Model atau bentuk-bentuk penataan kelas sebagaimana yang tentunya “kita” masih ingat semuanya pada masa-masa sebelum tahun 2003 terlihat, terkesan atau sepertinya sama/terformat dalam satu pola yang sama di semua jenis dan jenjang pendidikan formal (sekolah) kecuali pada jalur pendidikan non formal/informal, di samping karena mengacu pada dasar peraturan atau pedoman yang sama, juga kita harus akui begitu besar/kuatnya pengaruh/intervensi para pengambil kebijakan dalam bidang pendidikan di tanah air hingga masuk ke ruang kelas (dapat dikatakan seperti itu), yang mengatur guru “harus begini dan begitu” sesuai kemauan yang “berkuasa” dalam bidang ini. Guru sepertinya tidak punya kebebasan dalam menerapkan suatu konsep atau metode yang telah dikuasainya atau berdasarkan pengalamannya selain yang sudah ditunjuk atau dikasi juklak/juknisnya.
Senada dengan uraian singkat pengaruh kekuasaan ini, adalah pendapat salah seorang tokoh pendidikan di tanah air yang menyampaikan pendapatnya terkait menurunnya hasil akhir nilai ujian nasional dari beberapa daerah yang terkemuka dalam pendidikan, sehingga secara peringkat seharusnya tidak boleh berada di bawah daerah-daerah yang selama ini tidak dianggap unggulan dalam bidang pendidikan, yang ditayangkan secara live (langsung) oleh salah satu Stasiun Televisi Lokal seusai pengumuman tersebut oleh Kementerian Pendidikan dan Kebudayaan pada bulan Juni 2016 (tanggal dan nama stasiun televisi lupa). Lebih lanjut mengenai gambaran dari model penataan kelas yang dimaksud, adalah seperti bentuk dalam kelas yang berada dalamdesign yang permanent, harus adanya papan tulis yang tertempel pada dinding/tembok kelas bagian depan, susunan kursi dan meja peserta didik yang menghadap ke depan, posisi kursi dan meja guru yang berada di antara meja/kursi siswa dengan papan tulis.

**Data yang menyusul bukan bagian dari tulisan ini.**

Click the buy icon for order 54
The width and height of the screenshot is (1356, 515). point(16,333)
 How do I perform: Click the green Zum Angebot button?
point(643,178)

Kemudian pada sisi lain dari dinding/tembok kelas terdapat foto-foto/gambar para pahlawan nasional kita, peta atau simbol-simbol negara lainnya dan sebagian juga terlihat berdiri satu atau dua lemari/rak buku atau tempat lain untuk menyimpan perlengkapan kelas atau untuk proses pembelajaran lainnya, seperti kapur tulis/spidol, penghapus papan tulis, mistar besar/panjang, bola dunia/globe dan alat peraga mengajar. Sedangkan pada sebagian sekolah terutama pada jenjang pendidikan dasar (SD/SMP) perlengkapan seperti ini disimpan di kantor, gudang atau tempat khusus lainnya yang disediakan.
Apalagi dengan penerapan prinsip-prinsip manajemen – pengelolaan kelas dalam mengelola sebuah kelas sebagai suatu organisasi kecil/kelompok – sistem sosial dalam sebuah lembaga pendidikan – sekolah, tentunya dapat dikatakan hampir tidak ada sama sekali sebagaimana dalam paparan awal di atas, yang telah disinggung bahwa ini adalah salah satu indikator atau faktor yang menyebabkan rendahnya mutu pendidikan kita. Kecuali hanya sekedar membentuk pengurus kelas (organisasi/kelompok – sistem sosial) oleh guru/wali kelas, yang terdiri dari ketua, wakil ketua kelas, sekretaris dan bendahara kelas yang biasanya tidak disertai uraian akan tugas/fungsinya secara detail kecuali yang sedikit nampak adalah ketua kelasnya yang menjalankan tugas-tugas yang paling umum yang berlangsung sejak dahulu kala, yakni memimpin barisan sebelum masuk kelas atau pada upacara di sekolah, membantu guru mengambil daftar hadir/absen di kantor/ruang guru bila lupa, mengambil buku-buku paket pelajaran atau lainnya di kantor/perpustakaan sekolah untuk dibagikan ke teman-temannya.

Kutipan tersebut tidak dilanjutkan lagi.